> [ACTION ITEM]: Everything from the line containing "Valkyrie Stitchworks (213, 39)" through the line containing "Odpowiedz na pytanie... (314, 2315)" should be repeated exactly, and nothing else from the data.

━━ INFORMATION ━━

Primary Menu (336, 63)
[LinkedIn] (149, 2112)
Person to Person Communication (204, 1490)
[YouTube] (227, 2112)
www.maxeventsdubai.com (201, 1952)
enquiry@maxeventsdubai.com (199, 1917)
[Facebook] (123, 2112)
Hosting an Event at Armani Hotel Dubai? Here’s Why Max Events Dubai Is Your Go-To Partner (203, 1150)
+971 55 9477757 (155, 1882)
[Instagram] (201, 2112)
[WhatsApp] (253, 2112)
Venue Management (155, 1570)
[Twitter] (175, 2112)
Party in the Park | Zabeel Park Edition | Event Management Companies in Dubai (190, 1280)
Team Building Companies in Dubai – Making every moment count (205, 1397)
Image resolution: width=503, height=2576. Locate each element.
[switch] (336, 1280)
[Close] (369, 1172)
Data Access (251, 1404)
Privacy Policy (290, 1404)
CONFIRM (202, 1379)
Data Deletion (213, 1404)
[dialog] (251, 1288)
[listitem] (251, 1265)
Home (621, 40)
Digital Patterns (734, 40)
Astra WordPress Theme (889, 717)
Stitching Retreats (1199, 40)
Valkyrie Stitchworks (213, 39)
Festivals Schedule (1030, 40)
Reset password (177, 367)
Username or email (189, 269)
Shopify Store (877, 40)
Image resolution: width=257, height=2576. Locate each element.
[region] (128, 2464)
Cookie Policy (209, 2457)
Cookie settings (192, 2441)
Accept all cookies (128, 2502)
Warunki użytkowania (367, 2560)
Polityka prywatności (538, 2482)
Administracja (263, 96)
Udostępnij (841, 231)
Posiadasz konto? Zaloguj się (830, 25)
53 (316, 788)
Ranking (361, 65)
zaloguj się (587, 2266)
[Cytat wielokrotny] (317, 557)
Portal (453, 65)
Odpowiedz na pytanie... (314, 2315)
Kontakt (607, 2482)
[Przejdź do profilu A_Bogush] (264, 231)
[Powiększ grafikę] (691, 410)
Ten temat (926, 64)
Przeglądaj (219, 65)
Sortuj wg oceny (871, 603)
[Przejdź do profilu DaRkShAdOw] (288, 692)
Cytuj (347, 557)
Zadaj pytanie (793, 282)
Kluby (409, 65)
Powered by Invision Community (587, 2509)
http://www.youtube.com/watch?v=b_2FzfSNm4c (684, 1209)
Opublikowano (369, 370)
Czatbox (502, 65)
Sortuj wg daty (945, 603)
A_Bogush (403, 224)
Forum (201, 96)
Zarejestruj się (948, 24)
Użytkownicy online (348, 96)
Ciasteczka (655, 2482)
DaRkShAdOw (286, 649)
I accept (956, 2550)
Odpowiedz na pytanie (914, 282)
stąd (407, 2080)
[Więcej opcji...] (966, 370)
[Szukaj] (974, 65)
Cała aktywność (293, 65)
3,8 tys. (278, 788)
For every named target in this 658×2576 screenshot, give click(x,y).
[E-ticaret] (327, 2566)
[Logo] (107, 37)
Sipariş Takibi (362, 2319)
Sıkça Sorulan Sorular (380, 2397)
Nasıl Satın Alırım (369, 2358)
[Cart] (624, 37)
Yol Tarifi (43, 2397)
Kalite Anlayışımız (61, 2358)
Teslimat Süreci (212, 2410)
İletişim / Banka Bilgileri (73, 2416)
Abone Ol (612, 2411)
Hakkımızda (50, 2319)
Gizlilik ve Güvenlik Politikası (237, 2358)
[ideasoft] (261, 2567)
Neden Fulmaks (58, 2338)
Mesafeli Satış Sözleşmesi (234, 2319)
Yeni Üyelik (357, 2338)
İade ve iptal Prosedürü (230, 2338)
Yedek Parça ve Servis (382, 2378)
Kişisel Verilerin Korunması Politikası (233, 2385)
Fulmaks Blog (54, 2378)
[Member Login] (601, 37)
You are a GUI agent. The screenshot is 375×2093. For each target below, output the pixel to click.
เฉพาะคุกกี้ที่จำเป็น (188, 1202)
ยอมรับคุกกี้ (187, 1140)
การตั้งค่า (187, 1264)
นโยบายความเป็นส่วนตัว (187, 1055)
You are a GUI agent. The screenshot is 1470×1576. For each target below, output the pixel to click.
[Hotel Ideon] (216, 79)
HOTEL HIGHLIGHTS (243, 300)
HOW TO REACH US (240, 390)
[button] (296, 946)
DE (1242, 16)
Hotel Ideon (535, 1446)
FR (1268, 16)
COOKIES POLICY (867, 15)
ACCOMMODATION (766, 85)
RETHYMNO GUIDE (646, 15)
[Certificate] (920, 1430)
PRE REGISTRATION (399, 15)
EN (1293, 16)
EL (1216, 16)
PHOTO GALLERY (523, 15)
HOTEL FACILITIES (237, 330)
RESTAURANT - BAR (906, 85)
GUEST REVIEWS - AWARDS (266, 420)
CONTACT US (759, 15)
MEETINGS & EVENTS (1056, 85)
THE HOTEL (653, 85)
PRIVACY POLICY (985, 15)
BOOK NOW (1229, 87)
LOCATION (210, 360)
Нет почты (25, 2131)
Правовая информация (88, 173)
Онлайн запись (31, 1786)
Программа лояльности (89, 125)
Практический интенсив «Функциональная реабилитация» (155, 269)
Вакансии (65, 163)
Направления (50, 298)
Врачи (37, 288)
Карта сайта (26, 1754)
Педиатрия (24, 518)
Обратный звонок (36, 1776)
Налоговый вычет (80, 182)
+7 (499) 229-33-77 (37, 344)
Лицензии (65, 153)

━━━

> [TASK RESPONSE]:
Valkyrie Stitchworks (213, 39)
Festivals Schedule (1030, 40)
Reset password (177, 367)
Username or email (189, 269)
Shopify Store (877, 40)
Image resolution: width=257, height=2576. Locate each element.
[region] (128, 2464)
Cookie Policy (209, 2457)
Cookie settings (192, 2441)
Accept all cookies (128, 2502)
Warunki użytkowania (367, 2560)
Polityka prywatności (538, 2482)
Administracja (263, 96)
Udostępnij (841, 231)
Posiadasz konto? Zaloguj się (830, 25)
53 (316, 788)
Ranking (361, 65)
zaloguj się (587, 2266)
[Cytat wielokrotny] (317, 557)
Portal (453, 65)
Odpowiedz na pytanie... (314, 2315)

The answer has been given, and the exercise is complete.